The gauge idea can perhaps be better expressed as a static case of https://github.com/Tehforsch/diman/issues/35, but I suspect something along those lines will be useful when working with physical sensors.

For the static version of this, I think adding a sub-expression to the unit_system macro could be a very clean solution - something like this modulo syntax

unit_system!(
    quantity_type Quantity1;
    #[base(Length)]
    unit meters;
    ...
    system(
        quantity_type Quantity2;
        #[base(Length)]
        unit kilometers;
    )
);

This would "only" have to add a new quantity type and add the numeric traits and methods on that quantity and probably add a single conversion method such as let q: Quantity2 = quantity1.as_quantity2(). Maybe I am missing some of the gory details here, but I think that should work without too many problems.

If I understand the requirements for dynamic systems correctly, we'd compute some quantities at runtime:

    let (length: Length<f32>, time: Time<f32>) = compute();

For the sake of simplicity, lets say that these are already the base dimensions of the original unit system.
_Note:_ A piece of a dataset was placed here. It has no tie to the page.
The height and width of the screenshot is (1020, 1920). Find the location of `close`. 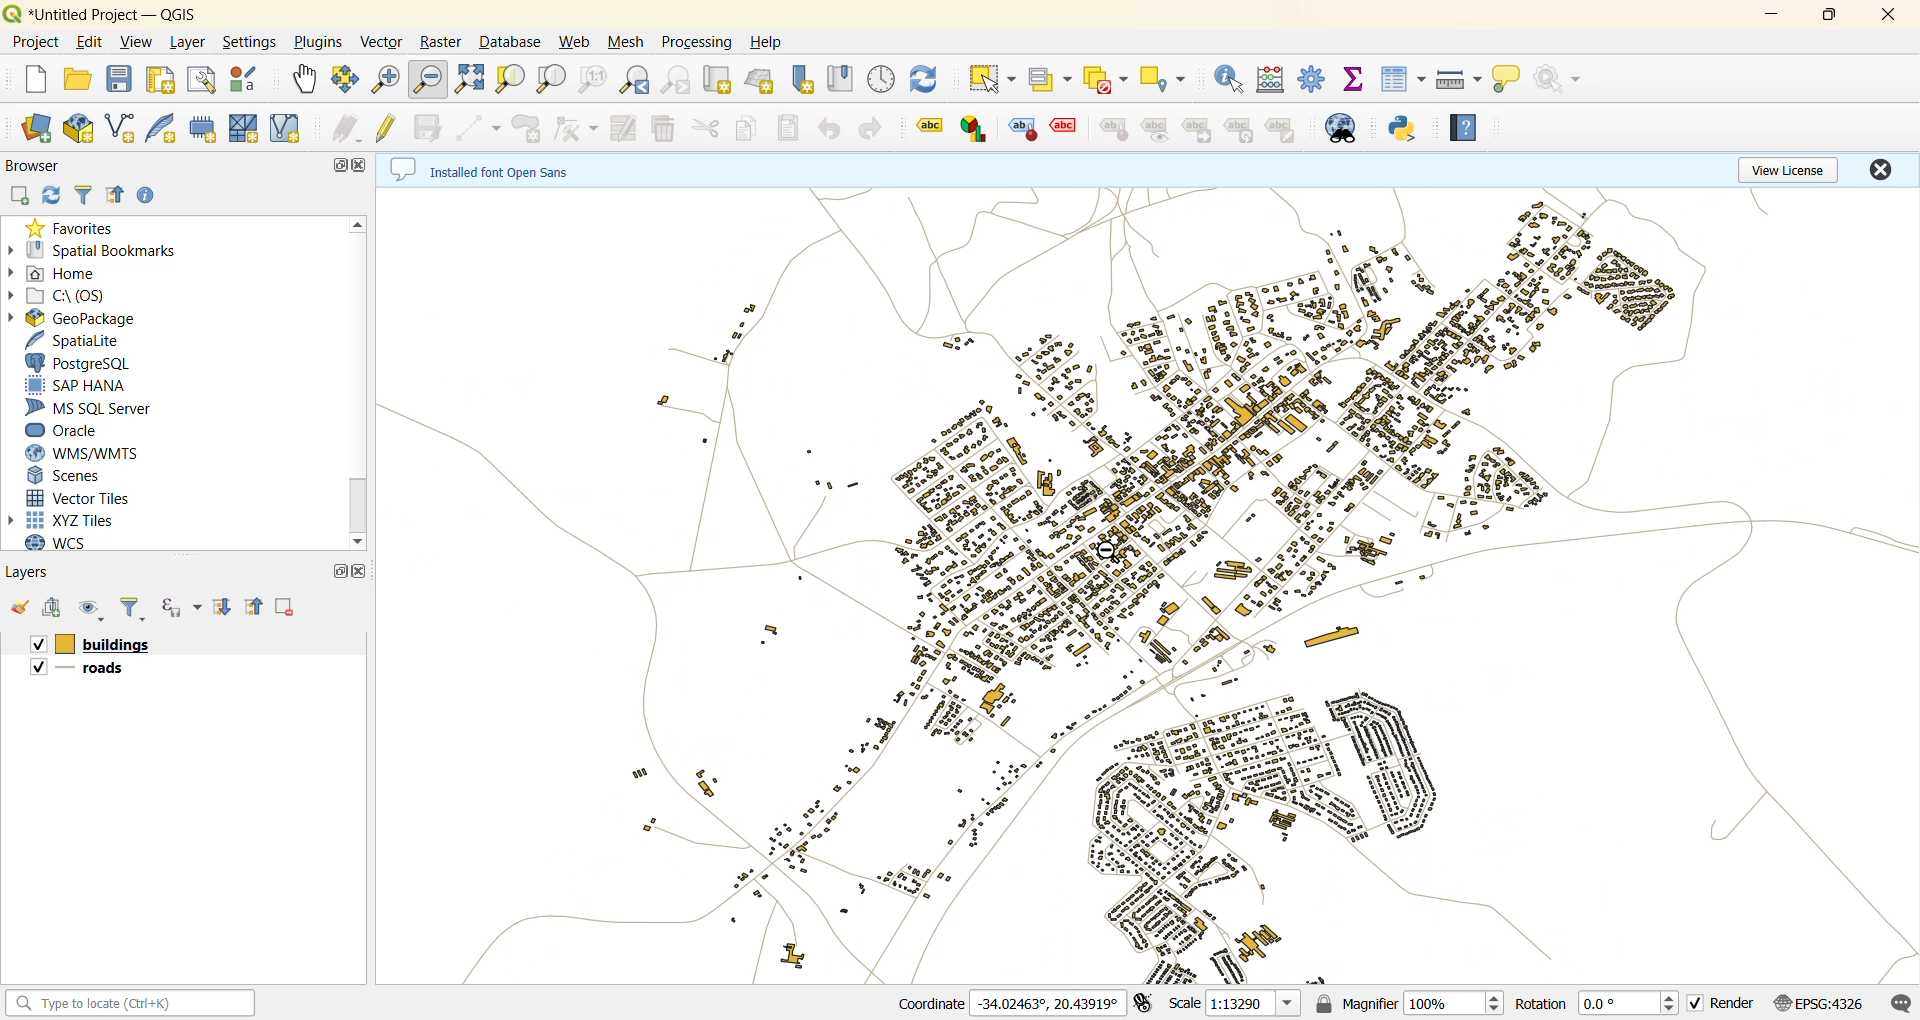

close is located at coordinates (363, 170). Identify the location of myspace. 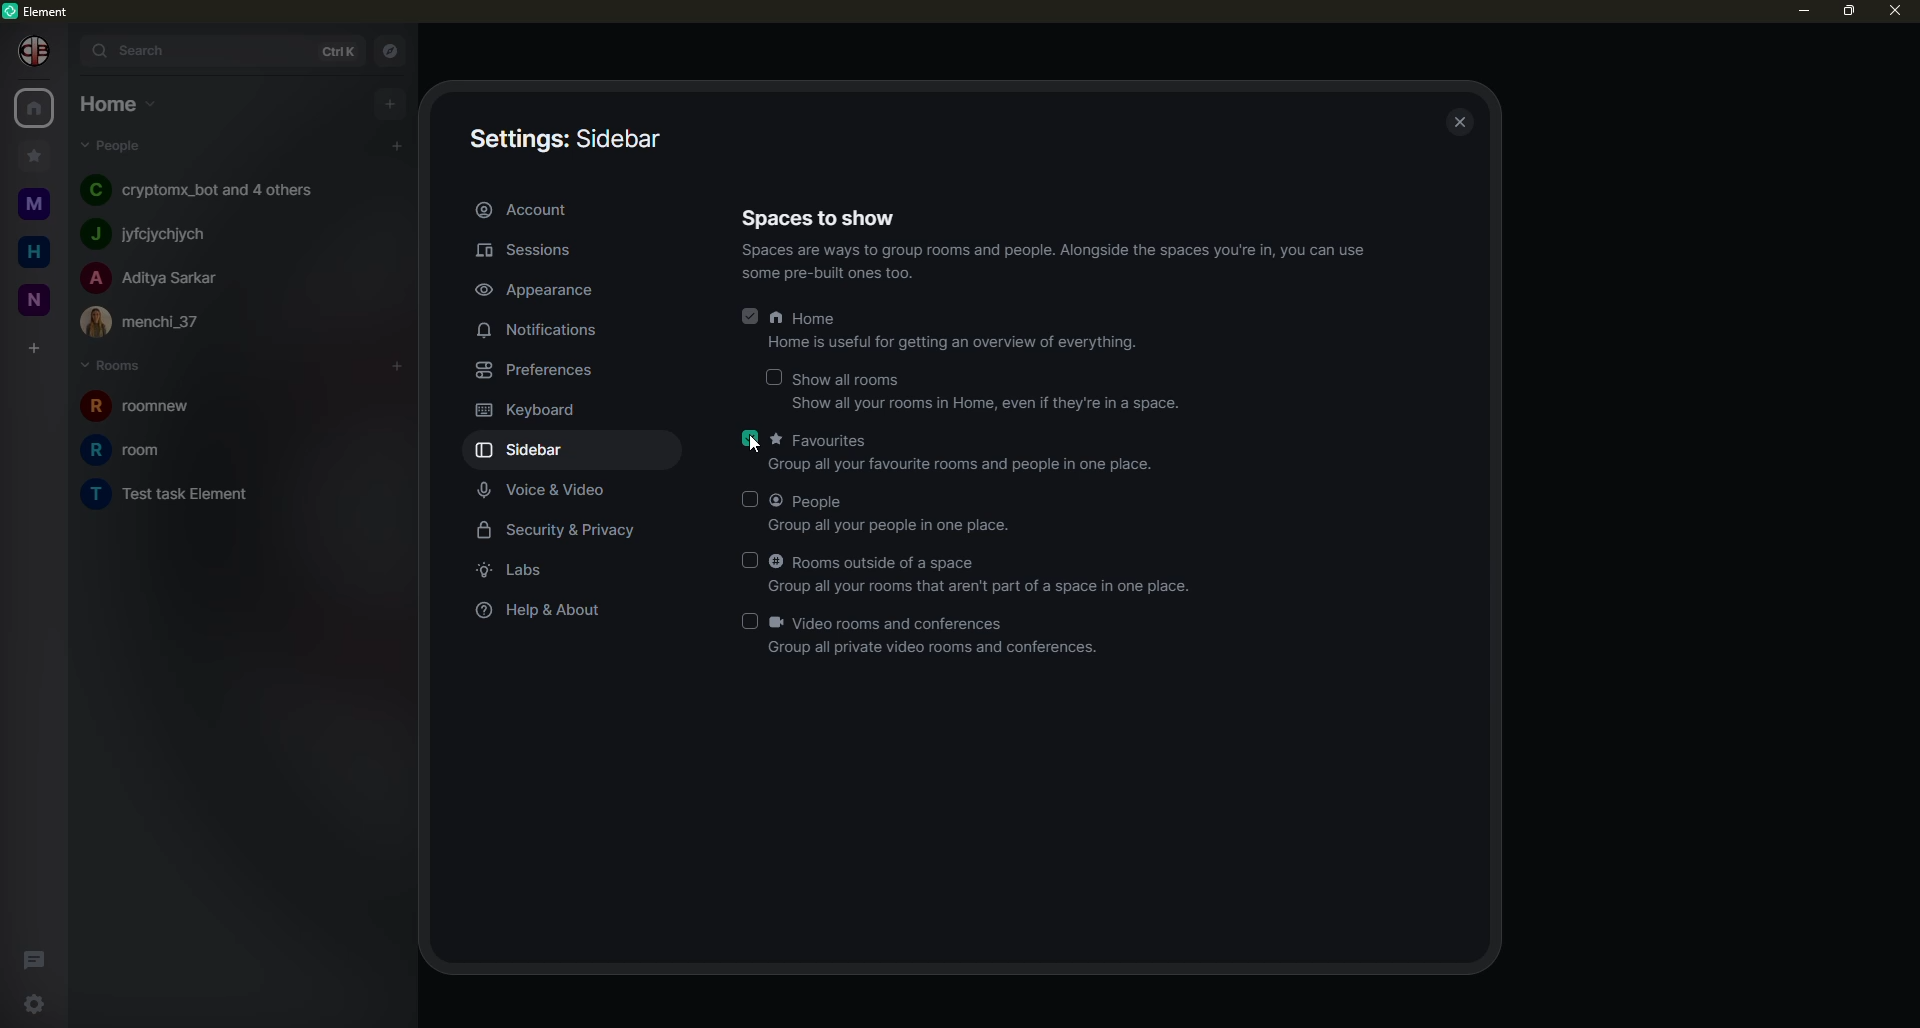
(36, 207).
Ideally, we'd like to have a quantity type that behaves exactly like the original quantity, except that it's base representation is different. Now, in reality I don't think this will quite work, but I think we could at the very least do something like

struct DynamicQuantity<const D: usize, S>(S);

fn main() {
    let (reference_length, reference_time) = compute_reference_scales();
    let constructor = Constructor { length: reference_length, time: reference_time };
    let length: DynamicQuantity<...> = constructor.new(meter, 100.0);
    let time: DynamicQuantity<...> = constructor.new_from_quantity(10.0 * second);
}

Under the hood, this would be enabled by code which is automatically generated by the unit_system macro that generates the Constructor type as well as the DynamicQuantity type and reads (very, very approximately):

struct Constructor {
    length: Length,
    time: Time,
}

impl Constructor {
    fn new<const D: Dimension, const M: Magnitude, S>(u: Unit<D, M>, val: S) -> DynamicQuantity<S, D>
    where
        S: Mul<Magnitude, Output = S>,
    {
        DynamicQuantity(S * M * self.conversion_factor::<D>())
    }

    fn new_from_quantity<const D: Dimension, S>(q: Quantity<S, D>) -> DynamicQuantity<S, D> {
        DynamicQuantity(q.value_unchecked() * self.conversion_factor(D))
    }

    fn conversion_factor<const D: Dimension>(&self) {
        // or 1 over that, who knows
        self.length.powi(D.length) * self.time.powi(D.time)
    }
}

In this implementation, the DynamicQuantity is basically exactly like a normal Quantity, except that it doesn't have any constructors of its own (or, if we want the API the other way around, all of its constructors require the Constructor/Scale type as argument)

Of course, this does not guarantee any unit safety yet. One can very easily mix two differently generated dynamic quantities with this implementation.

If one needs multiple reference scales at the same time, an alternative could be to extend the Quantity type to contain a third generic argument: struct Quantity<const D: Dimension, S, ZST>(S, core::marker::PhantomData<ZST>); and to implement all traits only on Quantity with matching ZST. (On a side note, I am not entirely sure we want to rely on the the compiler always optimizing PhantomData away for a struct like this that absolutely requires it) This would provide having multiple (that is, n, where n is defined at compile time) reference scales in a unit-safe way, but does not really help with creating thousands of them and preventing mixing those.